La declaración de María Dolores de Cospedal en el juicio de la ‘Operación Kitchen’ ha situado nuevamente en el foco las relaciones entre dirigentes políticos y el comisario jubilado José Manuel Villarejo, uno de los principales acusados en la causa que se sigue en la Audiencia Nacional.
Durante su comparecencia este jueves, la ex ministra de Defensa ha reconocido haber mantenido encuentros con Villarejo, aunque ha rechazado de forma tajante que dichos contactos implicaran la realización de encargos.
Según su testimonio, su relación con el exmando policial se limitó a formular consultas puntuales. «Yo le hice preguntas, pero no encargos. Son cosas distintas», subrayó.
Cospedal ha testificado en el contexto de un procedimiento judicial que investiga un presunto dispositivo parapolicial articulado desde el Ministerio del Interior durante el Gobierno de Mariano Rajoy.
El objeto de aquel supuesto operativo habría sido obtener información sensible del extesorero del Partido Popular, Luis Bárcenas, en plena investigación judicial sobre la existencia de una presunta contabilidad paralela en la formación.
En este marco, tanto Cospedal como su entonces esposo, el empresario Ignacio López del Hierro, llegaron a figurar como investigados durante la fase de instrucción, si bien la causa fue archivada provisionalmente para ambos.
El exmarido de Cospedal fue el enlace entre ella y Villarejo
En su declaración, Cospedal explicó que el primer contacto con Villarejo se produjo a través de su exmarido, quien —según relató— mostró interés en propiciar el encuentro.
A partir de ahí, reconoció haber mantenido “ocho o nueve” reuniones con el comisario, en las que se abordaron cuestiones como supuestas filtraciones de un sumario secreto que afectaban a la entonces alcaldesa de Valencia, Rita Barberá. Dichas filtraciones, aseguró, resultaban perjudiciales y, a su juicio, carecían de veracidad.
Según su versión, Villarejo le trasladó que disponía de contactos en el ámbito periodístico que podrían ayudar a esclarecer el origen de esas filtraciones. Asimismo, la exsecretaria general del PP afirmó que, en un determinado momento, su partido albergaba “sospechas más que fundadas” de estar siendo objeto de espionaje desde instancias del Ministerio del Interior, extremo sobre el que el propio Villarejo habría sugerido la posibilidad de recabar información a través de sus fuentes.
Una buena concepción del excomisario
Cospedal también describió al excomisario como un policía en situación de excedencia, con actividad empresarial y recientemente condecorado por el entonces titular de Interior, Jorge Fernández Díaz, igualmente acusado en este procedimiento.
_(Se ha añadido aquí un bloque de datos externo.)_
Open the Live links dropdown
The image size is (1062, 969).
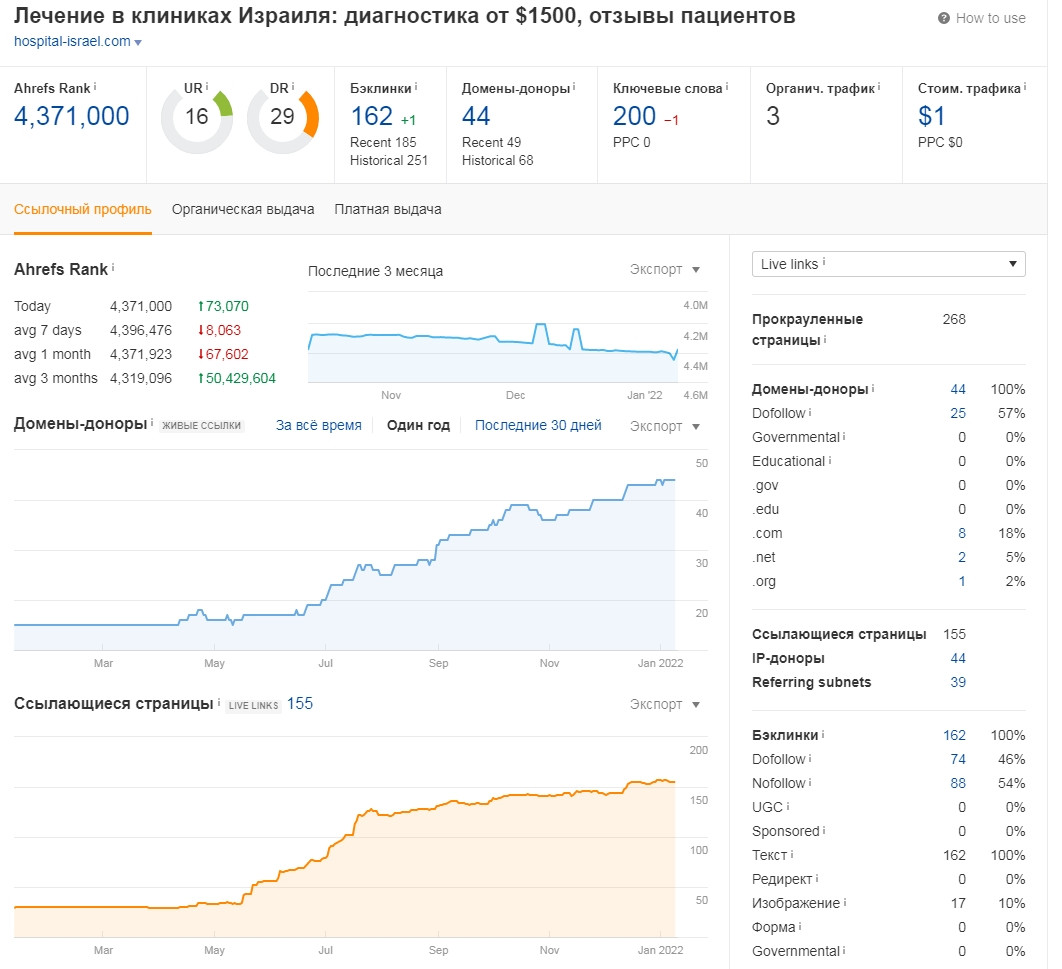click(888, 264)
En aquel momento, señaló, le pareció una persona bien considerada dentro del cuerpo policial, si bien matizó que la percepción cambia “a toro pasado”.
Finalmente, la exdirigente popular tuvo palabras de respaldo hacia Fernández Díaz, a quien definió como un militante destacado del partido en Cataluña y una persona “recta e íntegra”, añadiendo que, en su opinión, “ha sufrido mucho” a raíz de este proceso judicial.